▶ Exercise directions
Please write out all the data exactly as shown.

▶ Record set
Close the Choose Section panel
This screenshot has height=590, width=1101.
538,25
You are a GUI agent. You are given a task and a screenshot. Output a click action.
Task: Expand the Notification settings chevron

▶ Answer box
Close the Choose Section panel
This screenshot has height=590, width=1101.
538,25
You are a GUI agent. You are given a task and a screenshot. Output a click action.
Task: Expand the Notification settings chevron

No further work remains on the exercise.